TEXT SECTION:
***

Next month marks the centennial of the only execution carried out in Clay
County. Thomas Brown was hanged September 20, 1889, for the murder of Moorhead
Patrolman Peter Poull.
Thomas
Brown, hanged for the murder of Patrolman Peter Poull. Click on the image for a
larger view.
According to several newspaper accounts, during the harvest season of 1888, a
bunch of drunken hoboes got into a fight near Hillsboro, ND. One was shot and
killed. A passing farmer gave authorities a very good description of the
perpetrator. A short time later, Fargo policemen spotted a man who fit the
description. They kept him under surveillance for several days until October 17,
when the suspect gave the cops the slip.
Shortly after midnight, an off-duty Fargo Policeman named Benson spotted the
suspect at a dance upstairs in Erickson's Hall, just north of the Jay Cooke
Hotel. (The hotel was located on the northwest corner of today's Center Avenue
and 8th Street. Now the Wells Fargo Bank's drive-up windows occupy
the spot.)
Benson pointed out the character, later identified as Thomas Brown, to
Moorhead Patrolman John Thompson. Brown spotted the men and walked over to the
doorway where they stood. He suddenly pulled a revolver and said, "You sons
________, I know what you're going to do. Both of you go down stairs." The
policemen did, followed by Brown.
When they reached the street at the foot of the steps, Benson dashed to the
right and into the hotel bar room next door where he reportedly "hid behind
the ice box." Brown told Thompson to walk north up the sidewalk. When they
reached the Great Northern Railway tracks, they stopped; Thompson on the west
side of the sidewalk and Brown on the east, near the street. Brown demanded to
know what Benson had said to Thompson.

***

DIRECTION: Extend the account of Thomas Brown and the killing of Patrolman Peter Poull, picking up right after its final sentence.

SOURCE EXCERPT:
***

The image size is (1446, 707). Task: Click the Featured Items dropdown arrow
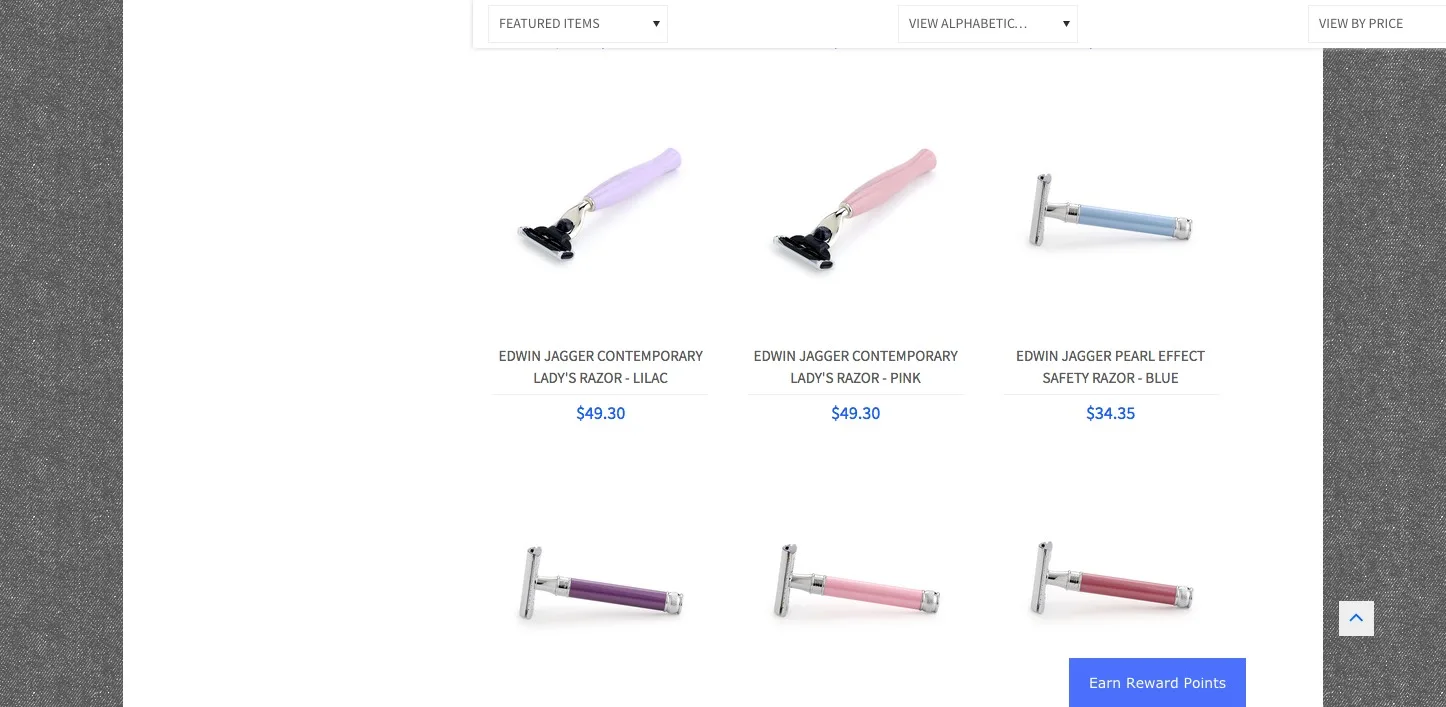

***

SOLVED PROBLEM:
Jay
Cooke House about 1884. The view is to the northwest. Erickson's Hall was
upstairs in the building at right. Brown shot Poull from the Great Northern
Railway tracks, off the picture to the right. Click on the image for a larger
view.
Meanwhile, Ed Gleason, who had seen Brown draw on the officers upstairs,
located Patrolman Peter Poull outside the hotel. Gleason told him Thompson was
in trouble. Poull trotted north up 8th Street, approaching Brown from
Brown's left. Brown spotted Poull, cursed and fired at Poull, hitting him in the
heart. Poull said, "My God, I am hit," then fell and died. When Brown
turned, Thompson pulled his .38 and shot Brown once. Brown got off two shots at
Thompson and ran east down the tracks. He fired twice more at the following
Thompson, again missing him. Thompson shot twice and hit Brown once. Badly
wounded in the shoulder and leg, his five shot revolver empty, Brown surrendered
and collapsed between the tracks. He was taken to the Clay County Jail. (The
jail was where the Law Enforcement Center now stands, west of the present Clay
County Courthouse.)
Brown very nearly became the only man lynched in Clay County. Poull was very
popular in Moorhead. Only 26, he left a young wife and a two-week old baby. By
afternoon, rumors of a possible lynching were afloat. County Sheriff Jorgen
Jensen spirited Brown out into the country then waved down the night train at
Tenney (between Dilworth and Glyndon) and took Brown to the Hennepin County Jail
in Minneapolis.
Moorhead Patrolman Peter Poull, shot by Thomas Brown. Click on the image
for a larger view.
About midnight, a crowd of 500 men armed with wrecking bars marched on the
jail. Deputies told the crowd that Brown had been moved. No one believed this so
five men were allowed to search the jail from basement to attic. After their
report the would-be lynchers dispersed.
Brown was charged with murder and tried in January 1889. He admitted shooting
Poull but said that he only tried to scare him. The jury didn't buy that and
after deliberating about three hours, pronounced him guilty of first degree
murder. He was sentenced to die in June. Brown received a stay of execution from
the Minnesota State Supreme Court but lost his bid for a new trial. His
execution date was reset for September 20.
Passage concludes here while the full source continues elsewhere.